A Associação Baiana dos Produtores de Algodão (Abapa) estima um crescimento de 24,9% na área plantada de algodão na Bahia na safra 2018/19. A partir do dia 20 de novembro, quando finaliza o vazio sanitário, os cotonicultores baianos devem plantar em uma área total de 329.400 hectares, sendo 316.900 hectares no oeste e 12.400 hectares no sudoeste baiano.

Este aumento demonstra o otimismo dos agricultores com a pluma, que na última safra 2017/18, finalizada em meados de setembro, garantiu rentabilidade com produtividade média recorde de 320 arrobas/hectare e uma produção total de 1.270 milhão de toneladas de algodão (caroço e pluma) em uma área de 263.692 hectares. A Bahia é o segundo maior produtor da fibra no Brasil, atrás apenas do Mato Grosso.

Caso as chuvas se mantenham em ritmo estável nesta safra, o presidente da Abapa, Júlio Busato, acredita que, gradualmente, será retomada a capacidade instalada para a produção do algodão, que era de 400.000 hectares, antes da crise de chuvas e de pragas que reduziram a produtividade, gerando descapitalização e o aumento no endividamento dos produtores.

“Esta safra acabou se tornando a melhor da história por conta das chuvas e da produtividade.

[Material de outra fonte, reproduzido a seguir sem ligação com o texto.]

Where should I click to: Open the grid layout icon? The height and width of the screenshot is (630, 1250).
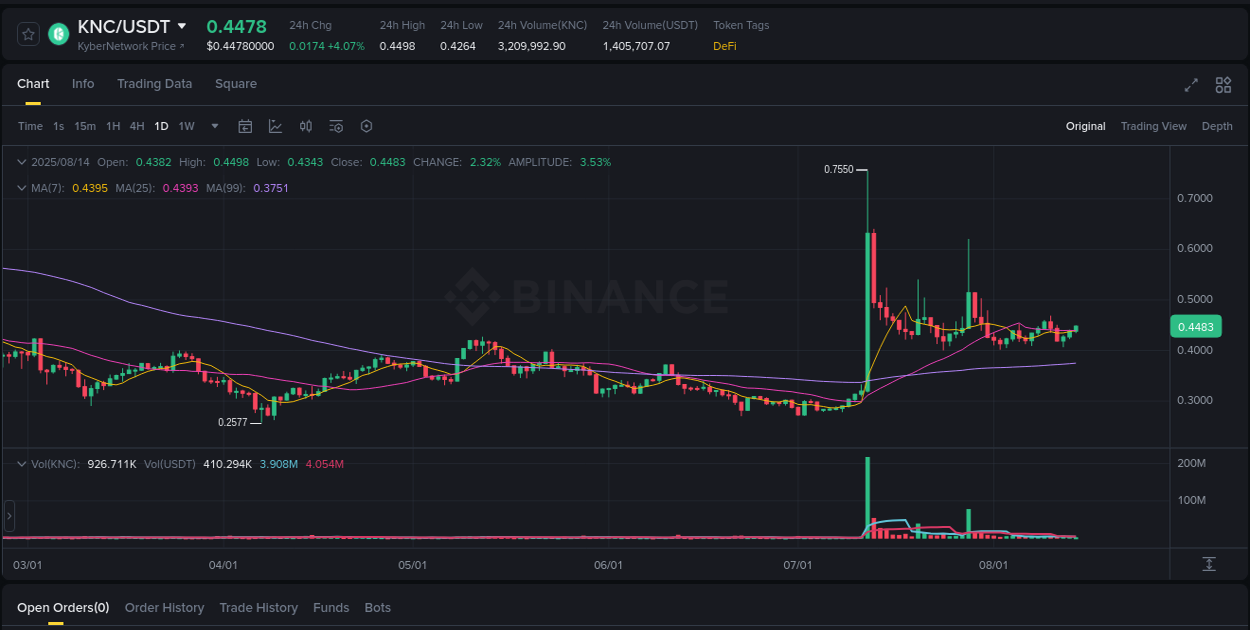[x=1223, y=85]
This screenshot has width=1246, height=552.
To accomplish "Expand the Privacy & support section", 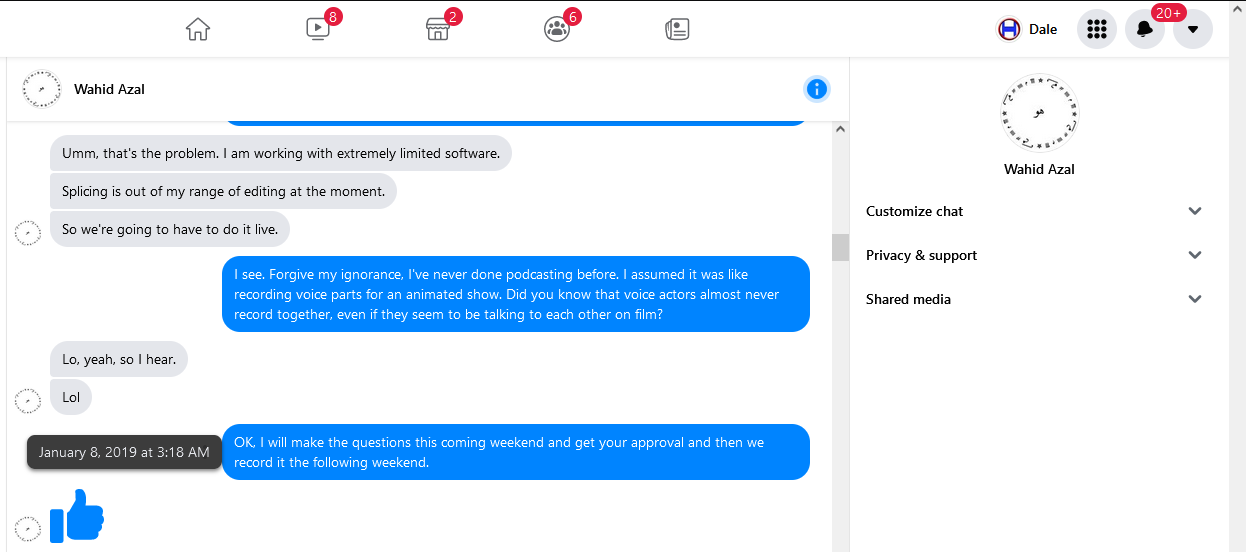I will click(1034, 255).
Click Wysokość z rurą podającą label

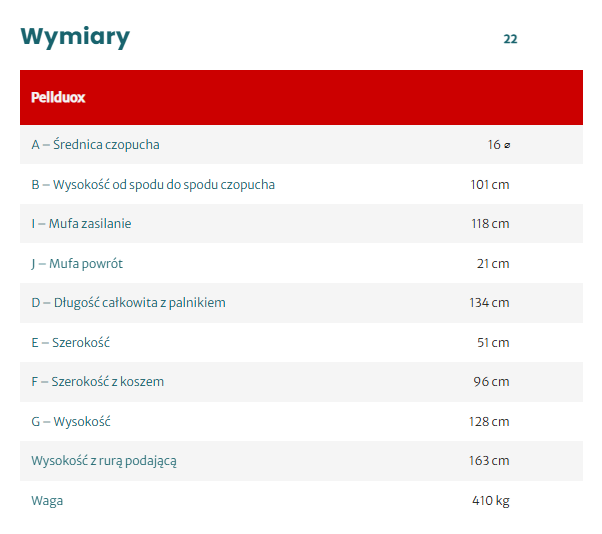(x=104, y=461)
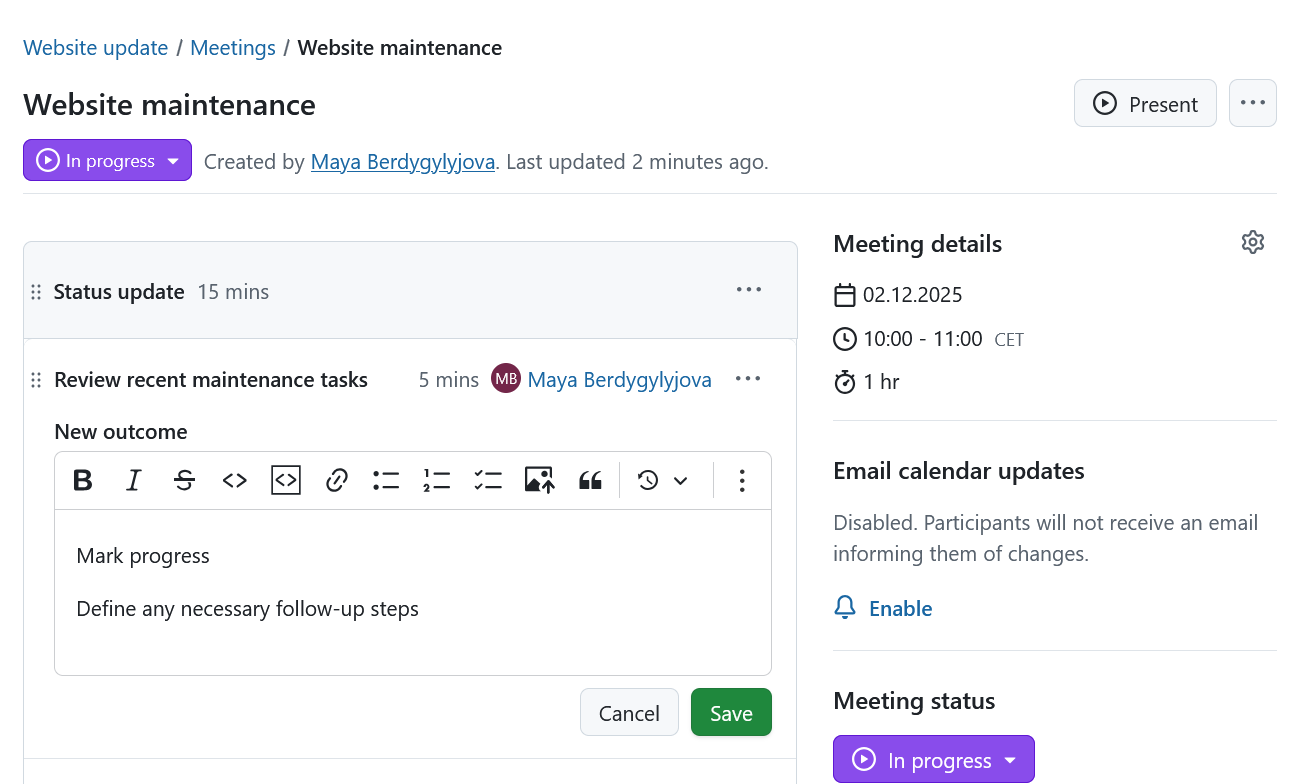
Task: Insert a numbered list
Action: click(437, 481)
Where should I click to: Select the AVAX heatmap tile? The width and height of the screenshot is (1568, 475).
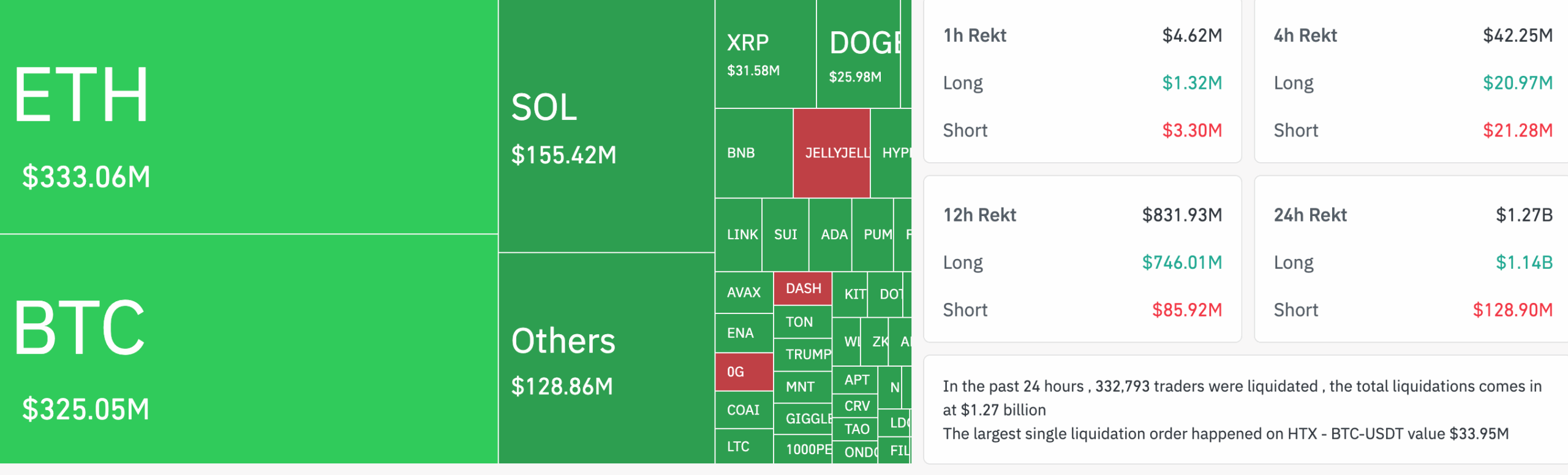pyautogui.click(x=744, y=293)
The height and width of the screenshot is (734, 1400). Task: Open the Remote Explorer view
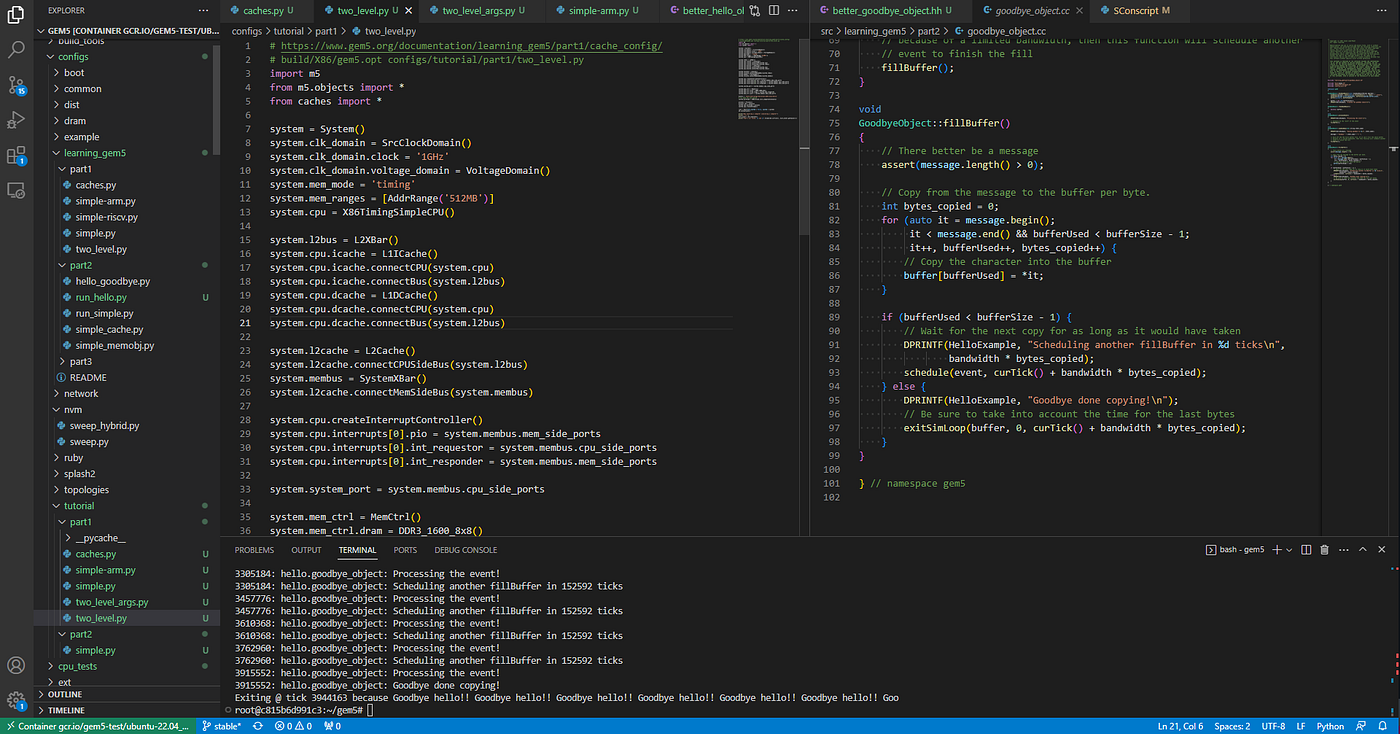[16, 190]
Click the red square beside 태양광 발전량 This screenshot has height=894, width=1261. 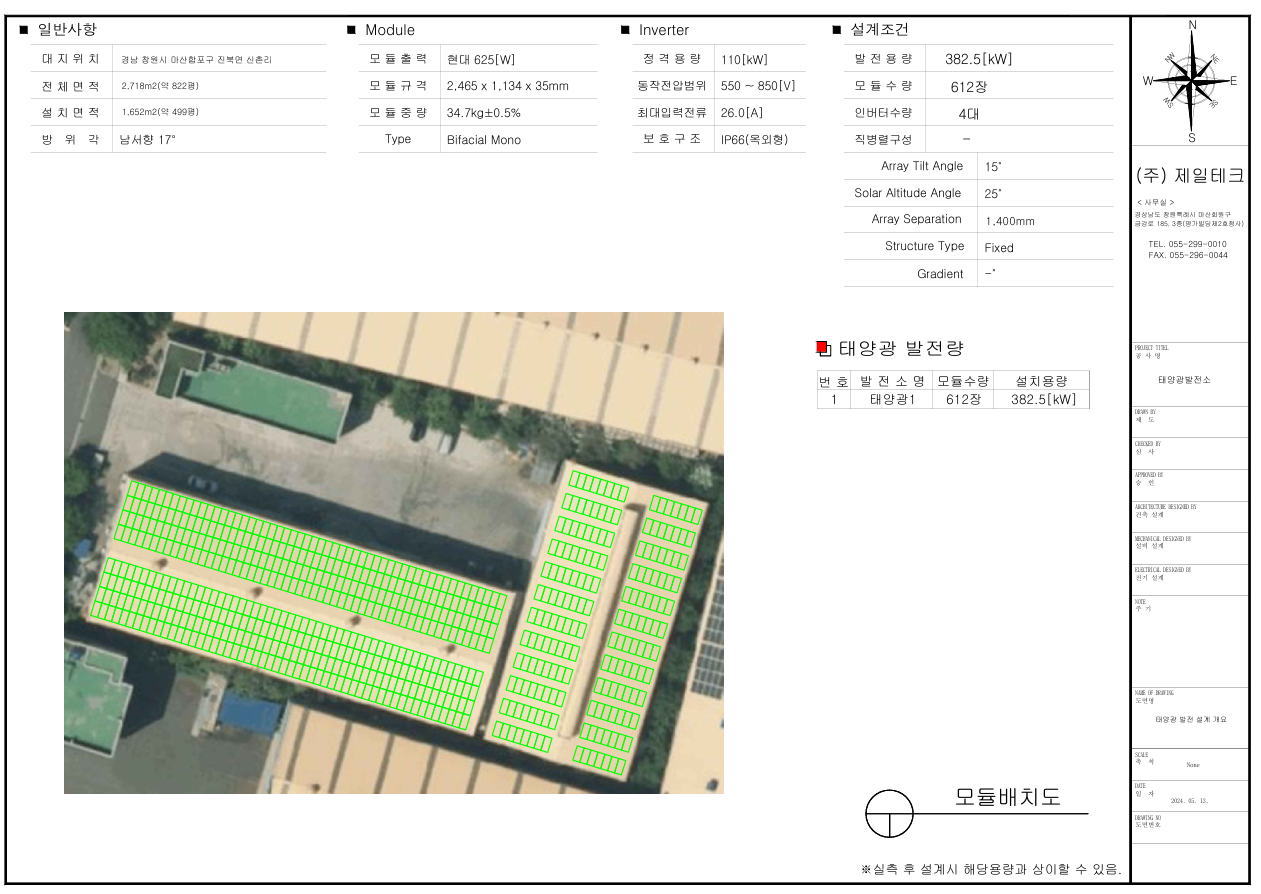(x=822, y=348)
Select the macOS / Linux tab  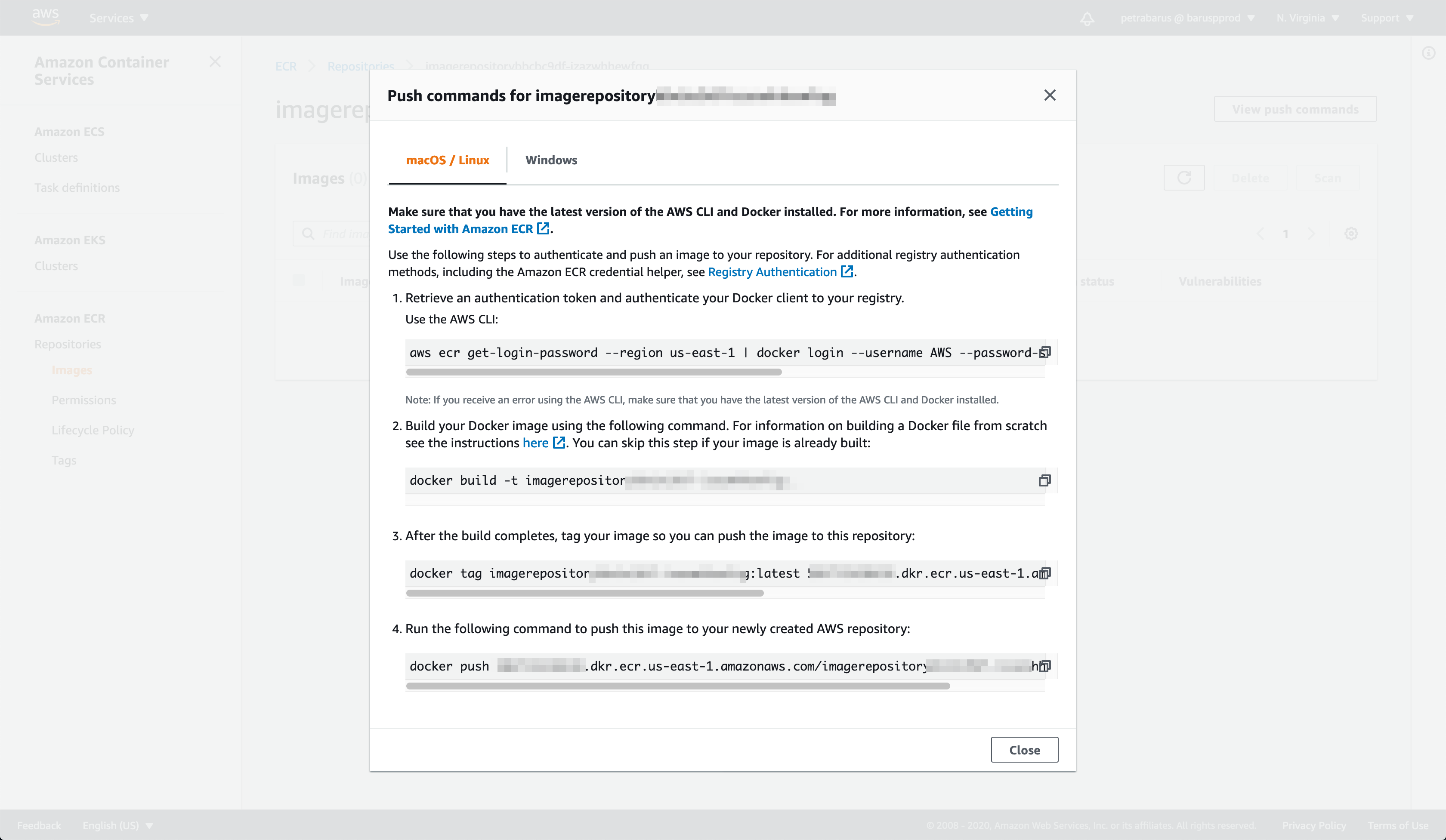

As chuvas que já estão caindo na região nos trazem uma boa perspectiva para que os produtores possam sanar dívidas do passado e pensar em novos investimentos como máquinas e sementes, para que possamos crescer ainda mais a produção, gerando mais emprego e renda para o oeste da Bahia”, disse Busato.

Para garantir que os cotonicultores continuem obtendo êxito, a Abapa reforça a necessidade dos produtores eliminarem todos os restos culturais do campo a fim de evitar a proliferação de pragas, principalmente o bicudo do algodoeiro, durante o período do vazio sanitário.

O Programa Fitossanitário da Abapa vem monitorando as áreas agrícolas por meio das armadilhas instaladas para medir a infestação do inseto.

Para Busato, o vazio sanitário e a limpeza das áreas são fundamentais para reduzir o custo do agricultor com as aplicações de defensivos para o controle fitossanitário no campo. “Os produtores precisam estar atentos à adoção de todas as medidas necessárias como a eliminação total de plantas voluntárias e a instalação das armadilhas que atrai e mata o bicudo”.